### WORK ITEM
Set down, word for word, only the lines from the start of the records through the line bearing "Image resolution: width=788"; include no pictures.

Collected data entries:
....................

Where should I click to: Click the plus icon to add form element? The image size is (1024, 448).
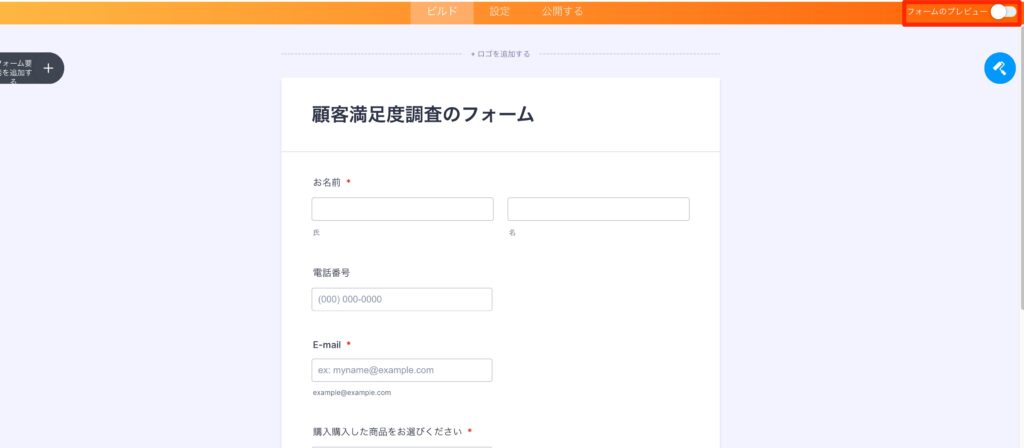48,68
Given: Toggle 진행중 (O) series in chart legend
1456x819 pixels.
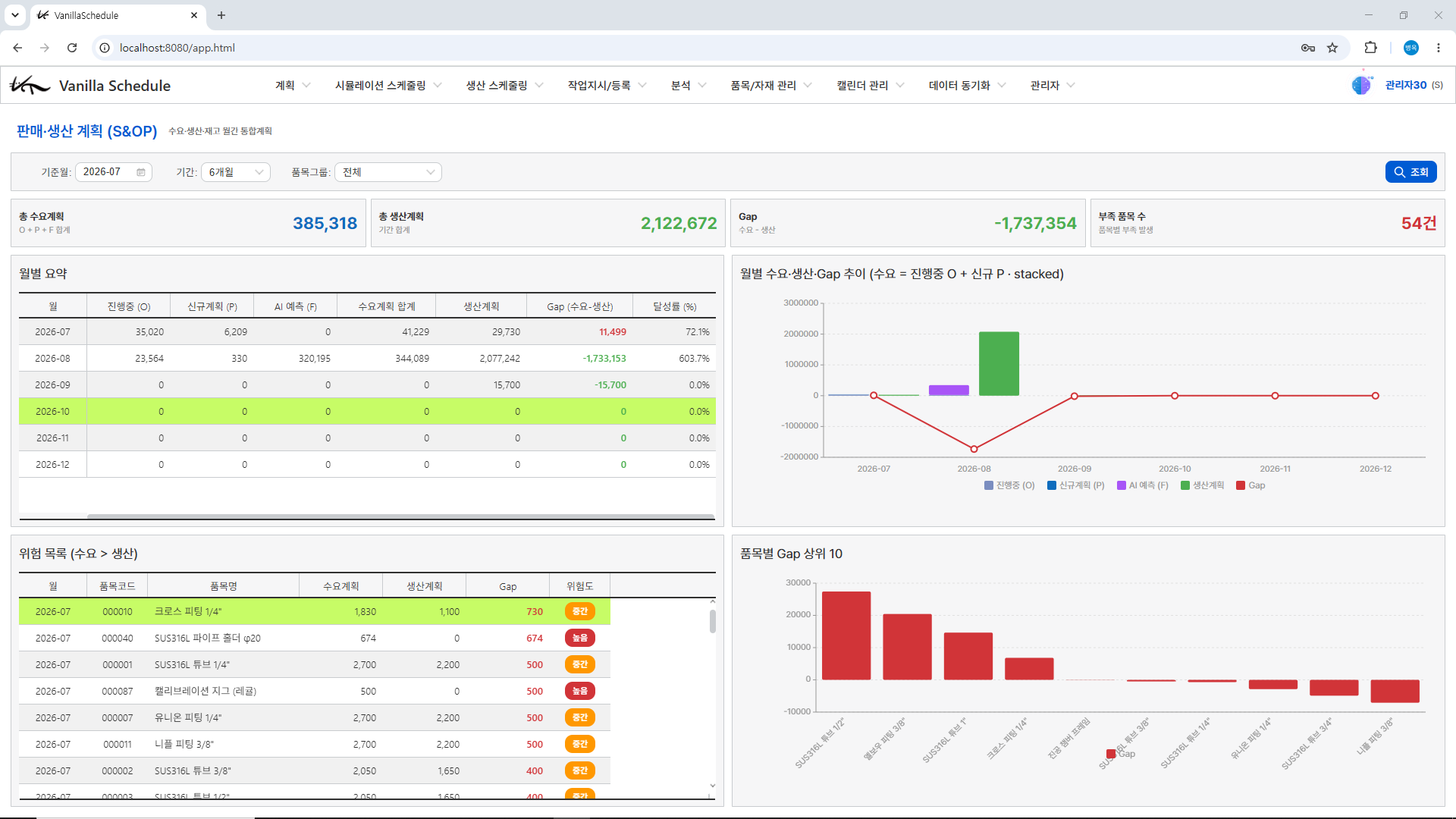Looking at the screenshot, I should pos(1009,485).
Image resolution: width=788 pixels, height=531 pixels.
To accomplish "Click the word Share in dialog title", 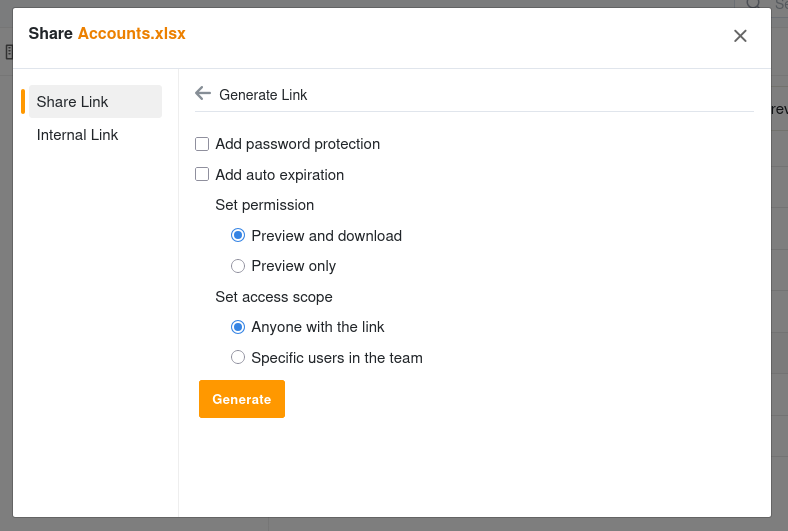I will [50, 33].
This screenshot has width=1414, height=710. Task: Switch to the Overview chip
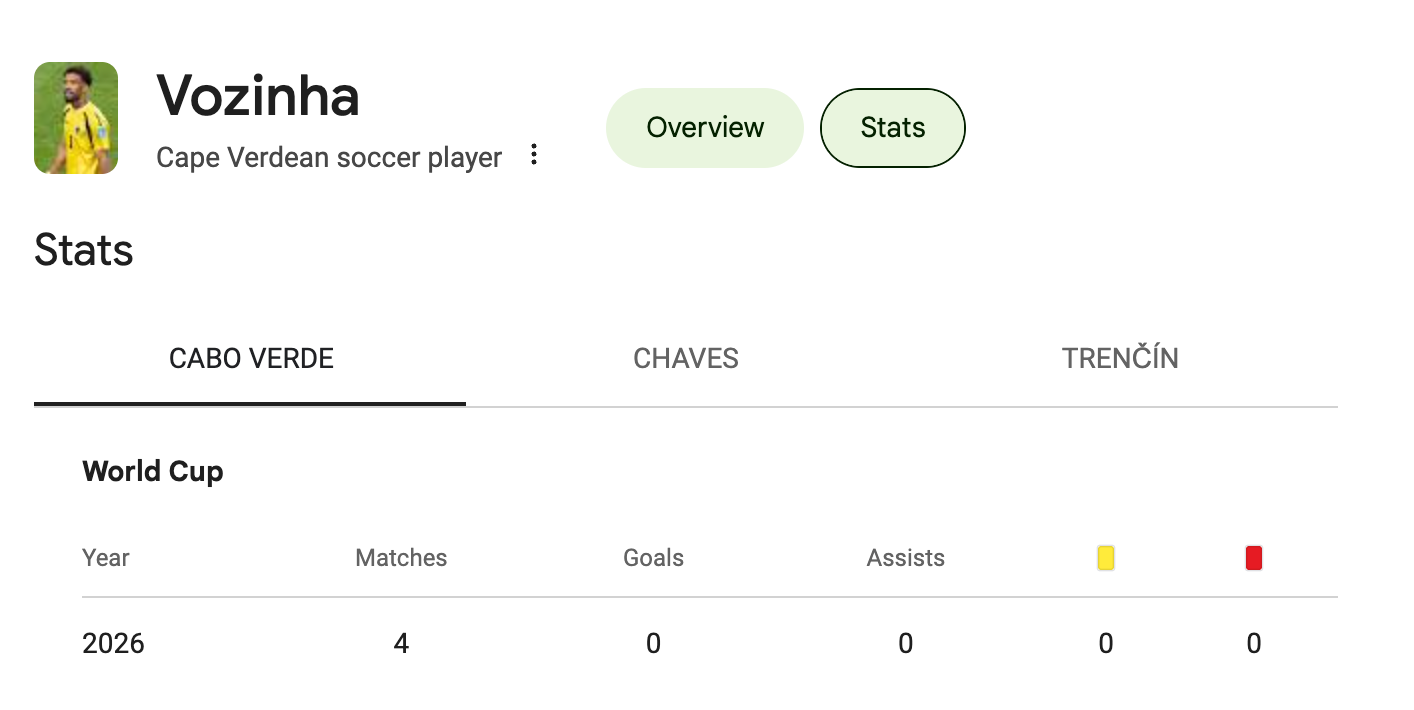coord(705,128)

....................

### YOUR RESPONSE
Where should I click to: Click the plus icon to add form element? The image size is (1024, 448).
48,68
Given: Toggle 진행중 (O) series in chart legend
1456x819 pixels.
Looking at the screenshot, I should pos(1009,485).
Image resolution: width=788 pixels, height=531 pixels.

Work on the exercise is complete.